メル:高校生の頃からバンドをはじめて、音楽をやってきました。バンドをやっていたのは黒歴史なんですけどね(苦笑)。もともと中2の頃、BUMP OF CHICKENで音楽が好きになって。最初は邦楽ばっかり聴いてたんですけど、好きなバンドのインタビューでルーツを探ったりするのが好きになって。その結果、洋楽を聴くようになりました。洋楽を聴くきっかけになったのはたぶんART-SCHOOLなどですね。ライブもよく行きました。あと、SUPERCARとか。

――リアルタイム世代では無いですよね?

メル:そうですね。解散してかなり後になってから知りました。具体的なきっかけは覚えてないんですけどね。当時、中学~高校のときにTSUTAYAでCDを借りまくっていて。毎週のように20枚とか借りて聴きまくっていました。

――そこからだんだん洋楽の深みにハマっていったと?

メル:そうですね。

――昨今、音楽キーワードとしてオルタナやシューゲイザーが再熱していますが、その辺の音楽シーンへ興味は?

メル:いま流行ってる音楽も好きですよ。オルタナ感あるヒップホップとか海外で人気ですし、最近聴くようになりました。ちょうど一昨日、来日公演に行ったんですけどClairoっていう海外の20歳の女の子。宅録のヒップホップのアーティストとか好きで、めっちゃ聴いてます。

――アルバム『Funeral』には、様々な音楽からの影響が感じられるんですけど、同世代のボカロPというとどの辺になるんですか?

メル:キャリアでいうと、2014年にボーカロイドでの投稿をはじめました。最初に仲良くなったのがキタニタツヤ(※“こんにちは谷田さん”名義でボカロPとして活躍)でしたね。

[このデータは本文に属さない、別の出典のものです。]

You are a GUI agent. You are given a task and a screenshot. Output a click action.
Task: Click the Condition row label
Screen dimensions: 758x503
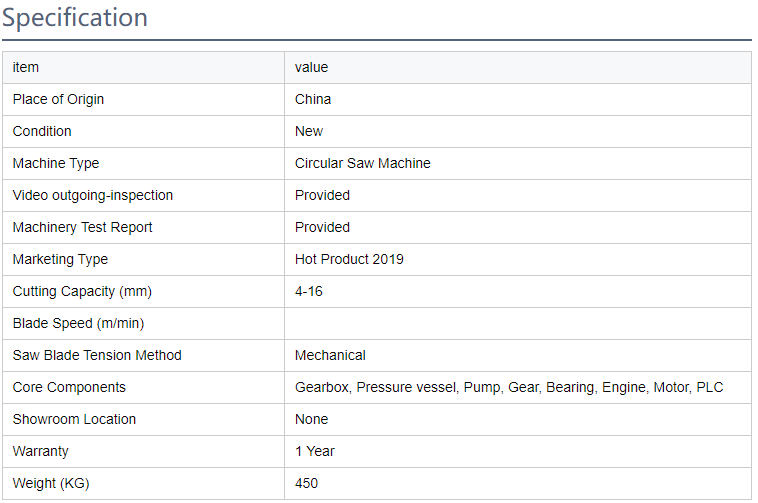pyautogui.click(x=42, y=131)
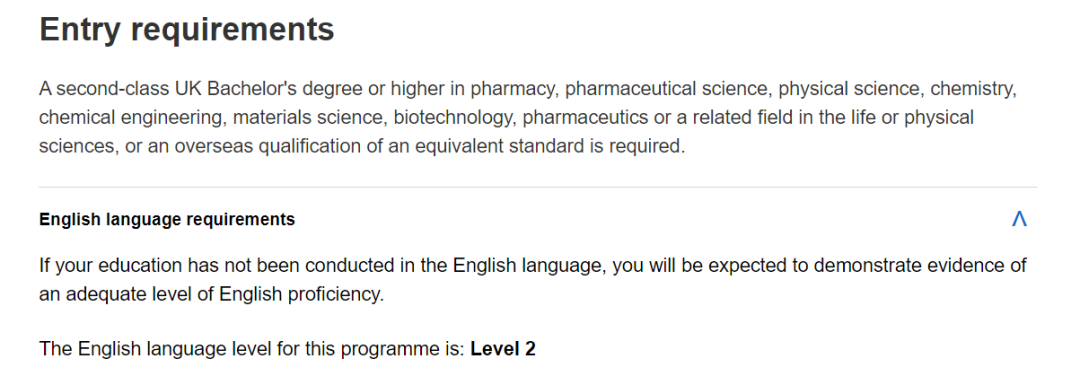Click the phrase "equivalent standard is required"
This screenshot has width=1080, height=376.
(552, 147)
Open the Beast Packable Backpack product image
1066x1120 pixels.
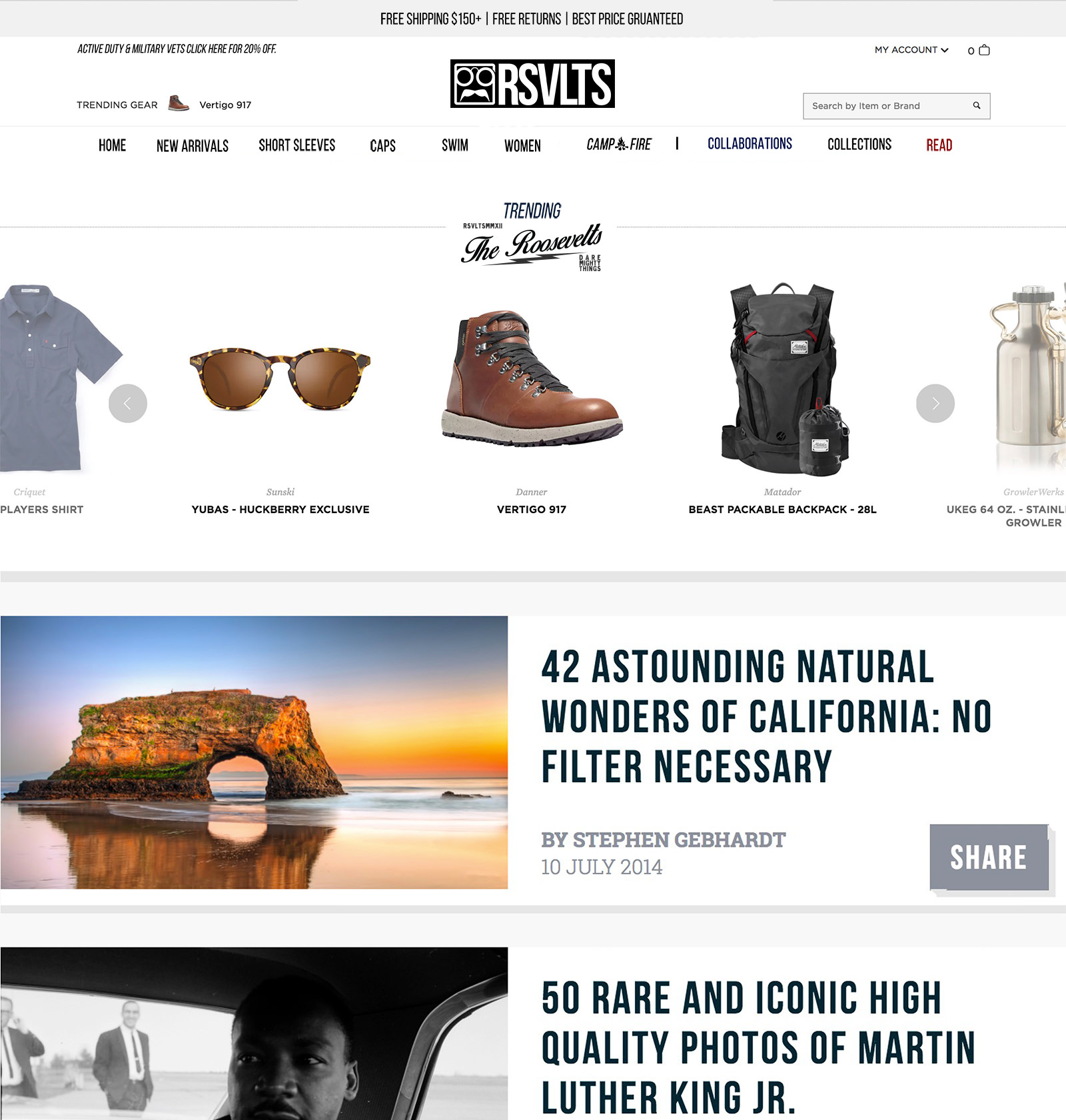pos(783,379)
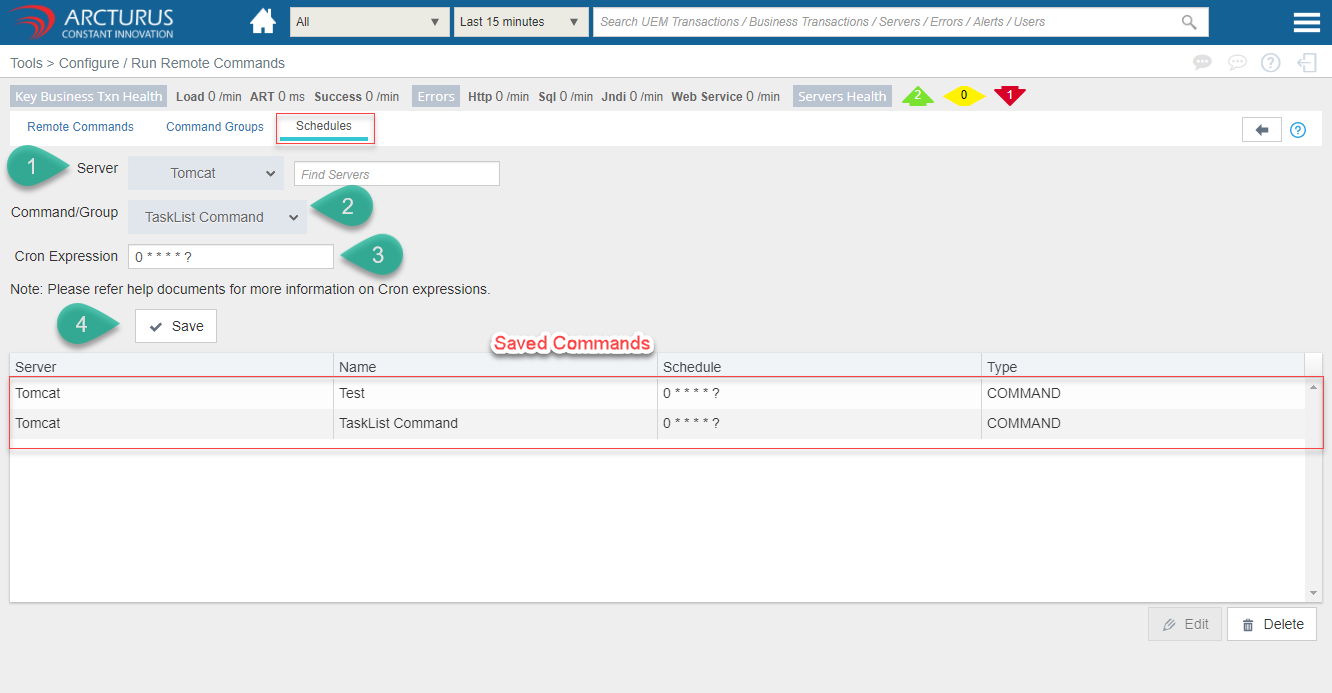Image resolution: width=1332 pixels, height=693 pixels.
Task: Switch to the Command Groups tab
Action: coord(215,127)
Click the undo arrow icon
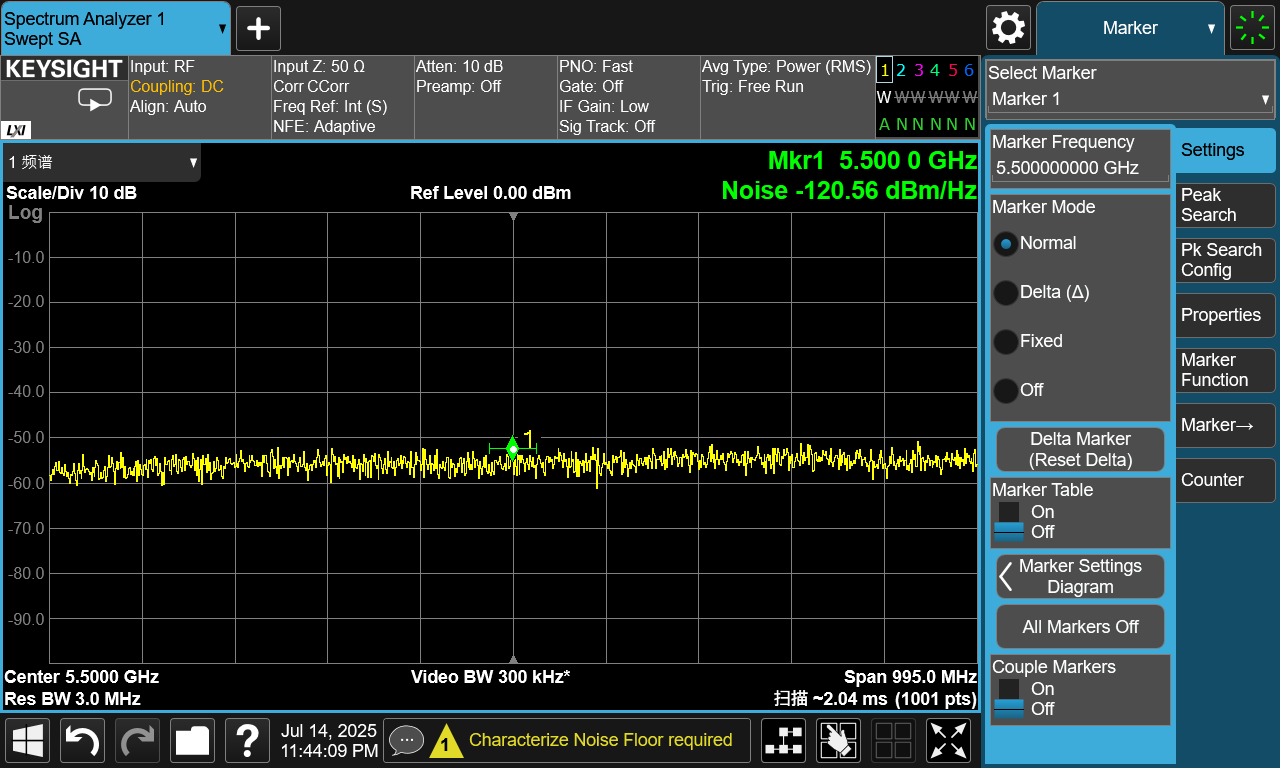This screenshot has width=1280, height=768. [x=83, y=741]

――ちょうどボカロシーン的には、どんなタイミングだったんですか?

メル:それまで自分自身、ボカロをあまり聴いていませんでした。盛り上がり的には、確かちょっと落ち着いてきた感じですね。自分が出てきて1年後くらいに、またボーンってムーブメントに火がついていく感じがあったり。

――n-bunaさん(※ヨルシカの中心メンバー)とか?

メル:逆に僕はn-bunaの曲を聴いてボカロのシーンっていいなって思ったんですよ。ボカロPをはじめたきっかけにもなりました。

――あの方もギター好きですもんね。

メル:そうですね。ギターオタクですね(笑)。

――ボーカロイドシーンでも自分がやりたい表現ができると思ったのですね。

メル:でも、最初はボカロの曲として割り切って自分を出していなかった部分があって。最近は全開で表現してますけどね。

――何故そういう風に思ったんですか?

メル:無駄に「みんなここはこうした方が好きだろうな?」とか考えすぎて作るより、自分を100%出しちゃったものの方が受け入れてもらえる場合も結構あるんだなって気付いて。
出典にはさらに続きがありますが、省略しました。